## Exercise requirements:
Look through the data below for the line with "Viewport: 846px width, 680px height.", and transcribe it exactly together with each line after it up to and including the line with "Task: Click the 职业测评 calendar icon". Give nothing else.
═══ Data for this exercise ═══
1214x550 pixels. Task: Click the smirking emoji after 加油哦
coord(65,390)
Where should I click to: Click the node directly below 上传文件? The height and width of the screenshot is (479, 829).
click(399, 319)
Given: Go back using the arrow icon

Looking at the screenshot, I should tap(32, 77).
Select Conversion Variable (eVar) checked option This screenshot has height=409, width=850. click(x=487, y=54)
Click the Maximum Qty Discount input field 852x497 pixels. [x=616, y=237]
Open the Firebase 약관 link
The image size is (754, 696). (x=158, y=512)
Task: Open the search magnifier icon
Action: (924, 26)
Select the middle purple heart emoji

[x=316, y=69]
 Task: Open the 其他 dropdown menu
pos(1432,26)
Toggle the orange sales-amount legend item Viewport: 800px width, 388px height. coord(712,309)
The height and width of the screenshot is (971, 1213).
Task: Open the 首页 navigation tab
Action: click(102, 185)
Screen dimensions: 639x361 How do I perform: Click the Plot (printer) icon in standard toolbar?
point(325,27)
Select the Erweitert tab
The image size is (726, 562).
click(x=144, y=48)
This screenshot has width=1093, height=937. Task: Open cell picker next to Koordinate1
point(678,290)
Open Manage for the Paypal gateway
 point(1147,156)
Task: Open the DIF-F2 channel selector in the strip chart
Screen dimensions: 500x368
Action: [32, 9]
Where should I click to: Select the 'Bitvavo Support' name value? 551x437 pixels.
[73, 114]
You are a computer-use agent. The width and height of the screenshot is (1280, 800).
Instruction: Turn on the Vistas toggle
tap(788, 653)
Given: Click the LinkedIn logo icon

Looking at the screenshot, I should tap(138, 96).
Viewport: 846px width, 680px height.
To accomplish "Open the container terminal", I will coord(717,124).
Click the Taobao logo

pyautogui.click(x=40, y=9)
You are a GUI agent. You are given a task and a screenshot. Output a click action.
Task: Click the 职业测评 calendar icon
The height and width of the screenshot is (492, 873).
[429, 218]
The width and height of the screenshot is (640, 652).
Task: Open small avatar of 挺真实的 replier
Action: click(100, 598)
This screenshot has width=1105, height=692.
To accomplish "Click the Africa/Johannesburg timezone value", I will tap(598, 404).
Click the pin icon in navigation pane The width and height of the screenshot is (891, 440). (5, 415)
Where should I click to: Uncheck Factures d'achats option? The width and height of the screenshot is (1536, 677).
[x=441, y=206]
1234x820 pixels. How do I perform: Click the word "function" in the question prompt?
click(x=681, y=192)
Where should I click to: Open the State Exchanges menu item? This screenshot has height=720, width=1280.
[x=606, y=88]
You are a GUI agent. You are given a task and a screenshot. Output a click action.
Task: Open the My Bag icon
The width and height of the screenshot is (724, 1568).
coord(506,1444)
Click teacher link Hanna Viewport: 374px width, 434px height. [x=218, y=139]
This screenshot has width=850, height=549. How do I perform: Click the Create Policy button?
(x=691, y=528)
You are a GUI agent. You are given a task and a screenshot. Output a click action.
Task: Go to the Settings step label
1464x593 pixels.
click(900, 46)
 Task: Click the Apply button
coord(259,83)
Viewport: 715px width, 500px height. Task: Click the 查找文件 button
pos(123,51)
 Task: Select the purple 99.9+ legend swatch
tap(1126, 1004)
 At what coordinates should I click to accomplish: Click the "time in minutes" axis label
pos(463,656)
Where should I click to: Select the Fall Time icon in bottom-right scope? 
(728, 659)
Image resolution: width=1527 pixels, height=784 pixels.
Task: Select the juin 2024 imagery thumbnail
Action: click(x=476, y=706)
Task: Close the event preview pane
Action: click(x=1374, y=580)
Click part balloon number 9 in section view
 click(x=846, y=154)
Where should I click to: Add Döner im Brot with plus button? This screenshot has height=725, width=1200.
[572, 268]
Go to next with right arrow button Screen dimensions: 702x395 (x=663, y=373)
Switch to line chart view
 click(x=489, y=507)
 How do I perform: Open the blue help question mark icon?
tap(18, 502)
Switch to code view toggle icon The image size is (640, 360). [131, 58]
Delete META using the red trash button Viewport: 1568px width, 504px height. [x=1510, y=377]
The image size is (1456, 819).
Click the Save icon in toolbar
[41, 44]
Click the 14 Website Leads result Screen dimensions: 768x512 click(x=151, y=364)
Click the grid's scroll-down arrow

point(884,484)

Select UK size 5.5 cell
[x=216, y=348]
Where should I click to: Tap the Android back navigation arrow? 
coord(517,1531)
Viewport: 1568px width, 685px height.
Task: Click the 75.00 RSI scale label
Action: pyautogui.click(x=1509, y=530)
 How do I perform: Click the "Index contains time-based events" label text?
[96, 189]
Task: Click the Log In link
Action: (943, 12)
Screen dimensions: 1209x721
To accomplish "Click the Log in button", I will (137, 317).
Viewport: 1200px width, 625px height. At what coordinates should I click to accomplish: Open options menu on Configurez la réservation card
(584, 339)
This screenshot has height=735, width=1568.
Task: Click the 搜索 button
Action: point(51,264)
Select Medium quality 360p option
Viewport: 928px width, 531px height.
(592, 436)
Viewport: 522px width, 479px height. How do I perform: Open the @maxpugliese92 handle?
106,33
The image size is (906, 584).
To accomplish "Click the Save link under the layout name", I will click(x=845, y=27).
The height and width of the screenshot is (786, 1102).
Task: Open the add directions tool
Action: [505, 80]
═══
## Task output:
Viewport: 846px width, 680px height.
To accomplish "Open the container terminal", I will coord(717,124).
Click the Taobao logo

pyautogui.click(x=40, y=9)
You are a GUI agent. You are given a task and a screenshot. Output a click action.
Task: Click the 职业测评 calendar icon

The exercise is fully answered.